The $91,386 grant analyzes ancient DNA preserved in loess to record the resources
available to humans and how they were used.
The project compares the ancient DNA from Interior Alaska loess profiles containing
archaeological remains with the ancient DNA from lake sediments. Together the results
will shed light on the resources available to people (found in lake sediment DNA)
as well as the resources actually used (found in loess DNA).
Analysis of ancient sedimentary DNA is a technique that hasn’t been tested on unfrozen
loess. The tests in the NSF project will form the basis of a much larger interdisciplinary
program to document resource availability and their use by humans in Interior Alaska
since the initial peopling of Alaska, about 14,000 years ago.

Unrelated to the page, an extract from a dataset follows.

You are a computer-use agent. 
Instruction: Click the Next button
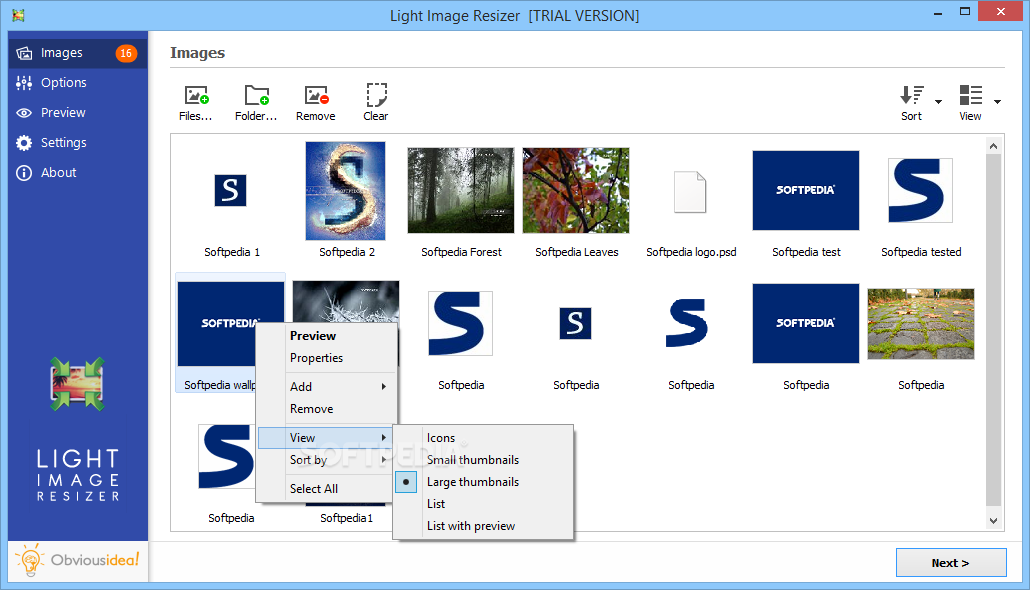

Nancy Bigelow, a researcher at the College of Natural Science and Mathematics and
director of the Alaska Quaternary Center, serves as principal investigator. Co-principal
investigators are Mary Edwards, a professor of physical geography at the University
of Southampton and research affiliate at UAF; Ben Potter, a UAF associate professor
of anthropology; and Joshua Reuther, UAF associate professor of anthropology and curator
of archaeology at the University of Alaska Museum of the North.